[ARBEITSAUFTRAG 1] Schreibe aus den Datensätzen unten die Zeilen von der Zeile mit „The image size is (571, 332).“ bis einschließlich der Zeile mit „Image resolution: width=1860“ als JSON-Liste von Zeichenketten um, je Zeile ein Eintrag und ohne Leerzeilen. Die Bilder bleiben in der Antwort weg.
[ARBEITSAUFTRAG 2] Schreibe den Text über Versorgungssicherheit und Windkraft im Anschluss an seinen letzten Satz weiter.

[TEXTAUSSCHNITT]

Stefan Klinkigt / 17.05.2024 / 12:00 / Foto: Stefan Klinkigt / 17 / Seite ausdrucken

Versorgungssicherheit – Vor 100 Jahren waren wir schon mal klüger

Ein kleines Beispiel dafür, was „Versorgungssicherheit“ bedeutet, ist die über 100 Jahre alte Laufwasserkraftanlage in Lohmen am Rand der Sächsischen Schweiz. Regenerative Energie, die ihren Namen verdient.

BILD berichtete unlängst darüber, dass bei Schipkau in der Lausitz das „größte Windrad der Welt“ gebaut werden solle, das – bei einer Nabenhöhe von 300 Metern – eine Gesamthöhe von 365 Meter erreichen soll und nach dem Berliner Fernsehturm (368 m) dann das zweithöchste Bauwerk Deutschlands wäre. (Der Ingenieur Hermann Honnef würde sicher angesichts dieser Nachricht jubeln, wenn er noch am Leben wäre. Die Pläne seiner 430 Meter hohen „Reichskrafttürme“, die er 1934 in der Reichskanzlei Adolf Hitler vorstellen wollte, wurden zu seinem Bedauern nie verwirklicht.)

Weiter kann man bei BILD lesen: „Eine herkömmliche Windkraftanlage mit einer Vier-Megawatt-Turbine erreicht ca. 25 Prozent Volllaststunden. Bedeutet: Sie erzeugt so viel Energie wie ein Ein-Mega-Watt-Gas- oder Kohlekraftwerk. Der neue Superturm hat dagegen die doppelte Leistung, er erreicht 50 Prozent Volllaststunden. Das heißt konkret: Die neue Anlage könnte 4.000 Haushalte ein Jahr lang mit Strom versorgen.“

Abgesehen von der mehr als kühnen Behauptung, der „Superturm“ erreiche einen Nutzungsgrad von 0,5 (der übrigens nicht von der Nennleistung, sondern von der Windhöffigkeit abhängt), also jährlich 4.380 Volllaststunden, und abgesehen davon, dass man hier elektrische Leistung (Einheit MW) nicht von elektrischer Arbeit (Einheit MWh) unterscheiden kann, kolportiert BILD hier ein weiteres Mal das Märchen von der Windkraftanlage, die viele Haushalte (in diesem Fall 4.000) ein Jahr lang mit Strom versorgen könne.

[ZU BEARBEITENDE DATENSÄTZE]
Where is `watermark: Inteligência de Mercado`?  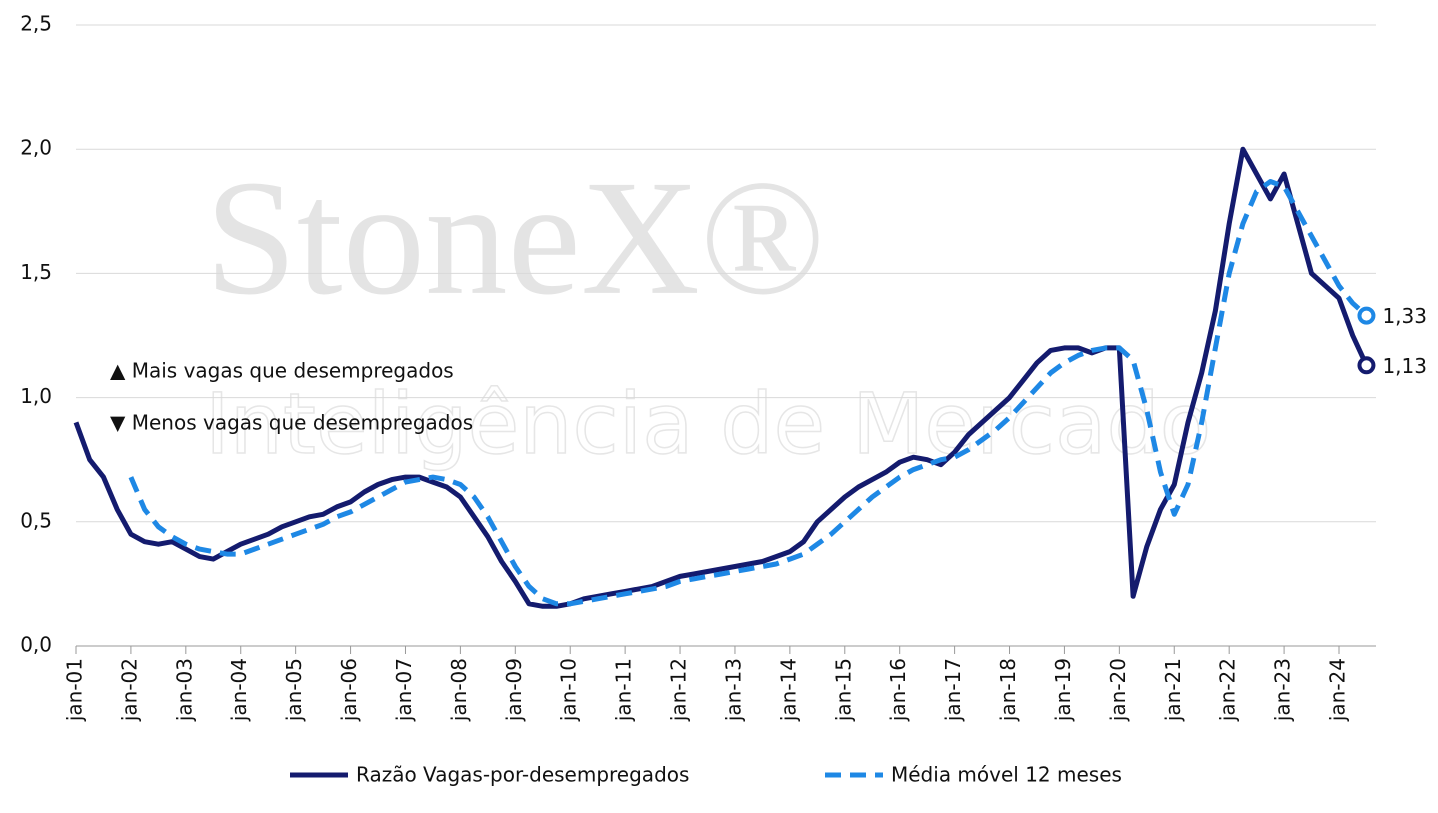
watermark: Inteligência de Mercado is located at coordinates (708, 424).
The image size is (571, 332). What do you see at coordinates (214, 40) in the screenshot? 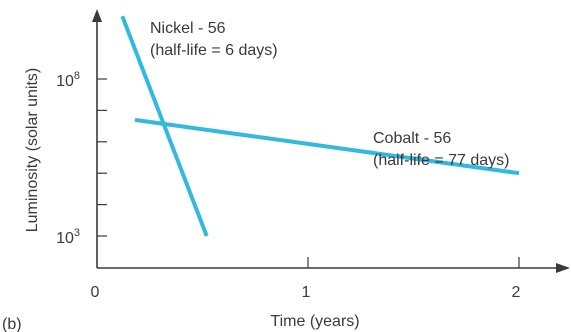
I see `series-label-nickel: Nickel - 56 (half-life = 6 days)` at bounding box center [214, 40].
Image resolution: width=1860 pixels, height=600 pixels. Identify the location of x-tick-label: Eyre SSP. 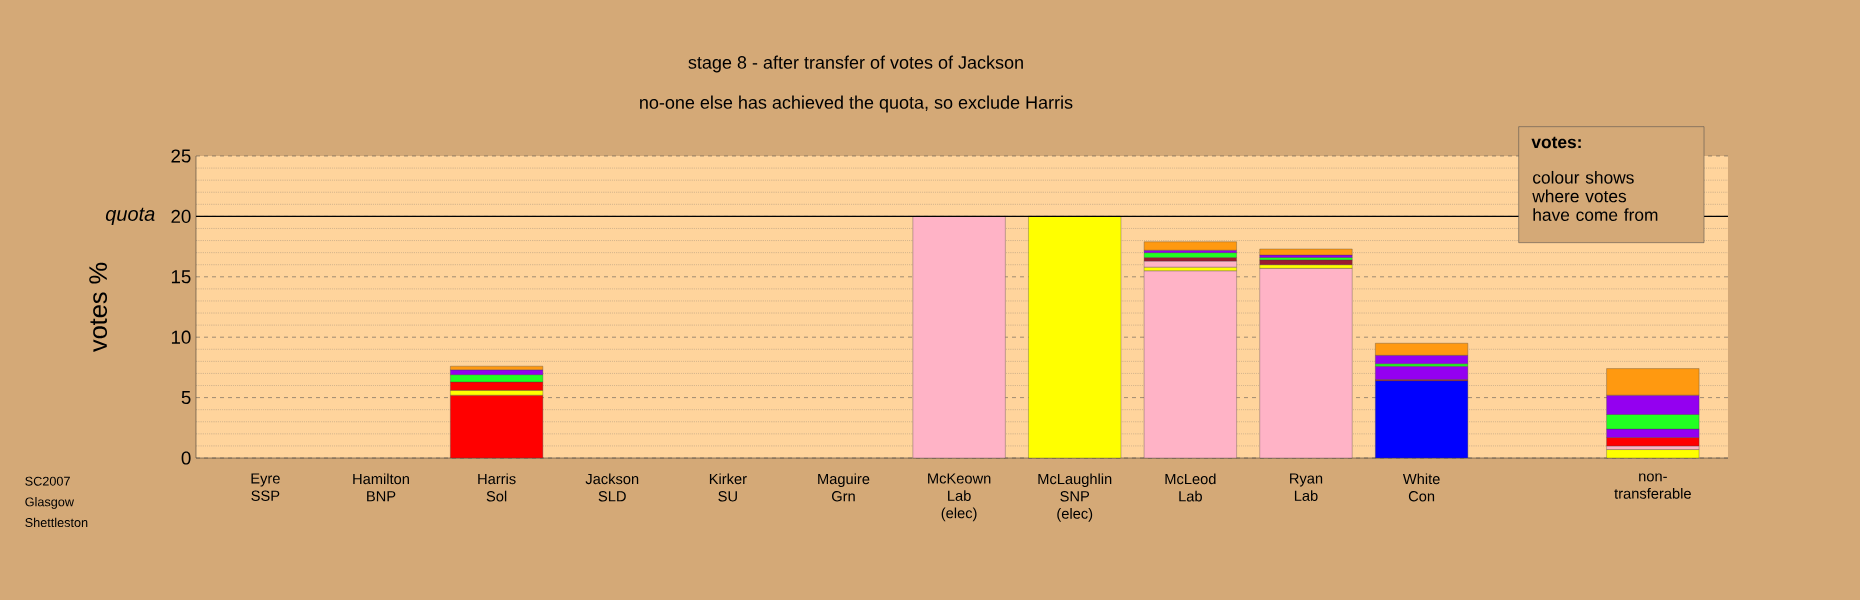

==

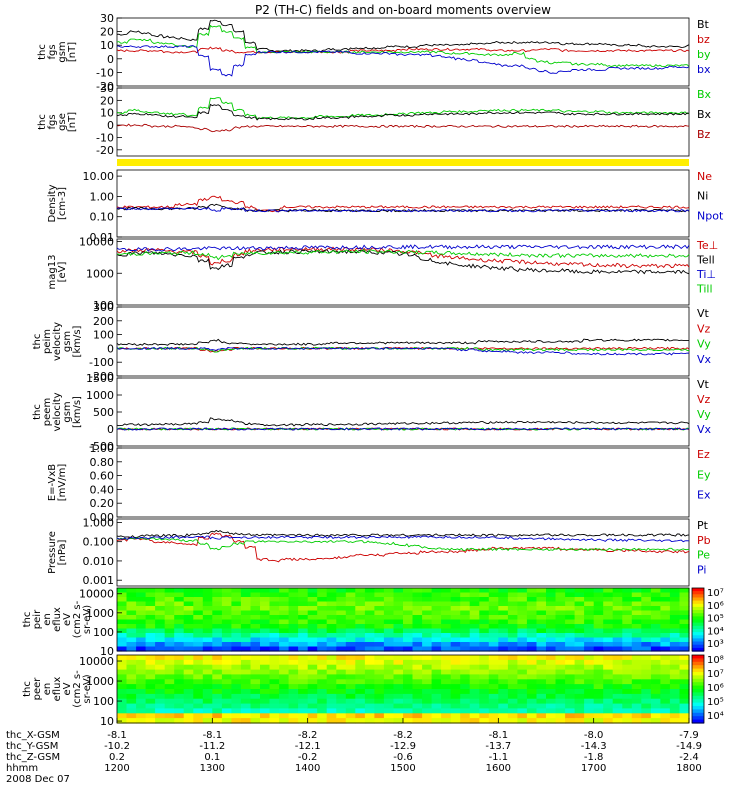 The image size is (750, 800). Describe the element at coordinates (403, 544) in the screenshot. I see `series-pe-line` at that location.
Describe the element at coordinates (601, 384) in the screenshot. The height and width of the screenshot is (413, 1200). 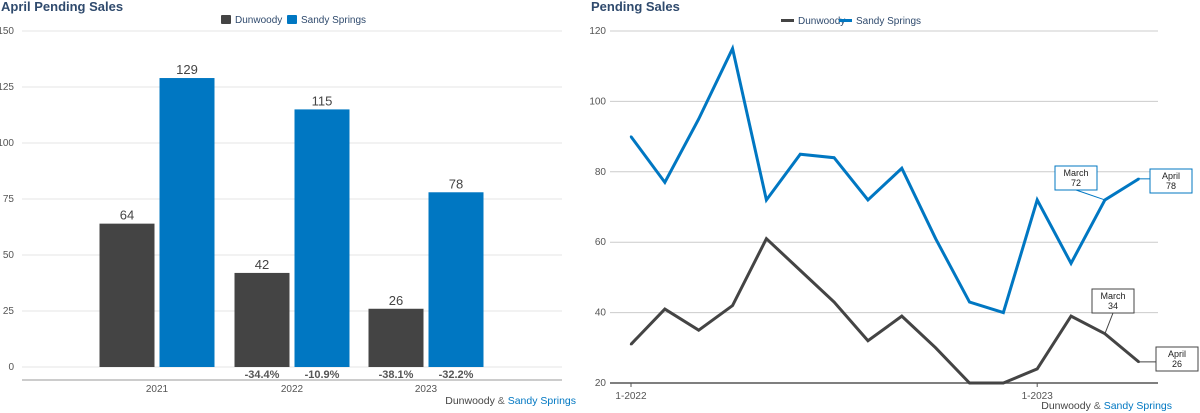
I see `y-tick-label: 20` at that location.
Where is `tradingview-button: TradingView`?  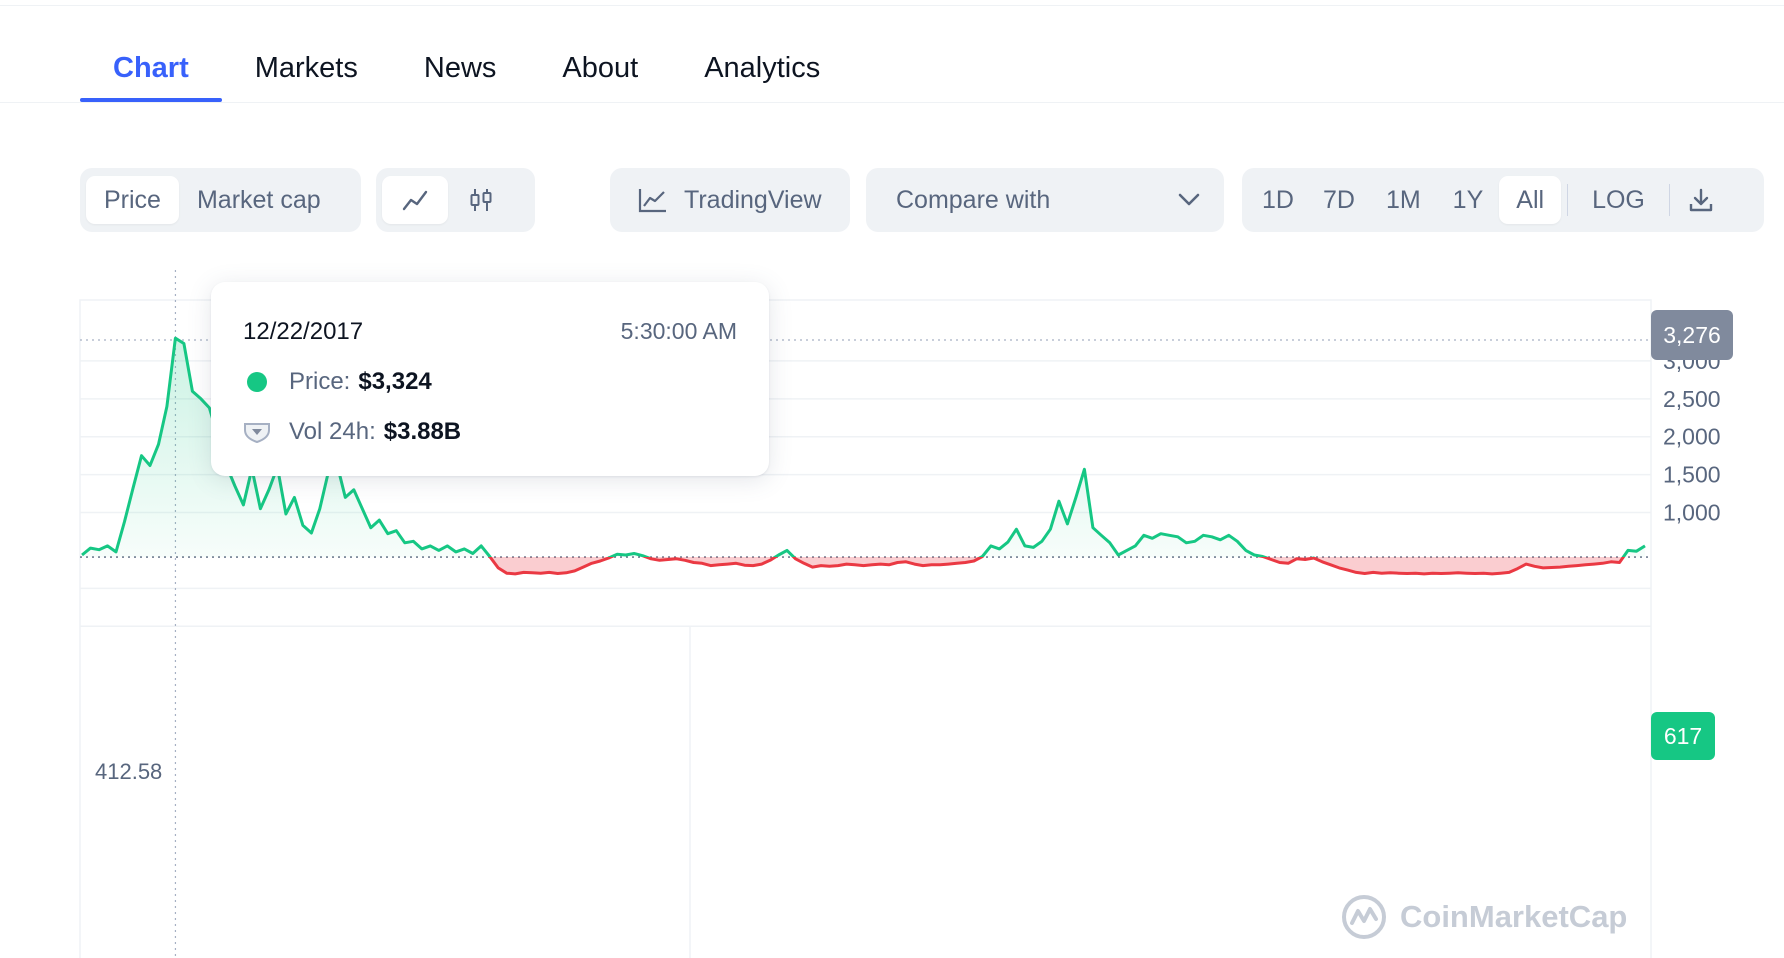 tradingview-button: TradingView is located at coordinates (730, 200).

---

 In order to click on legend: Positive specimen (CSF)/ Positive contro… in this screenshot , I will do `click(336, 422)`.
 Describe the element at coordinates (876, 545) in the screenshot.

[ANTWORTFELD 1]
[
  "The image size is (571, 332). What do you see at coordinates (214, 40) in the screenshot? ",
  "I see `series-label-nickel: Nickel - 56 (half-life = 6 days)` at bounding box center [214, 40].",
  "Image resolution: width=1860 pixels, height=600 pixels. Identify the location of x-tick-label: Eyre SSP. "
]

[ANTWORTFELD 2]
Wir kennen ja bereits zur Genüge Sprüche wie: „Wind und Sonne schicken keine Rechnung“ oder „10 Windräder können soundsoviele Haushalte mit Strom versorgen“ und ähnlichen Unsinn, denn allgemein dürfte bekannt sein, dass „Stromversorgung“ eines Industrielandes mit einem Wechselstrom-Verbundnetz eben bedeutet: unterbrechungsfreie und bedarfsgerechte Versorgung – rund um die Uhr, sieben Tage die Woche und 365 Tage im Jahr – und nicht Strom, wenn gerade mal der Wind weht und die Sonne scheint. Nutzungsgrade von Onshore-Windkraftanlagen bewegen sich in Deutschland (je nach Windeinzugsgebiet – einen Überblick bekommt man beim Global Wind Atlas) üblicherweise zwischen 0,16 und 0,25, für Photovoltaik dürften die Nutzungsgrade noch weitaus geringer ausfallen.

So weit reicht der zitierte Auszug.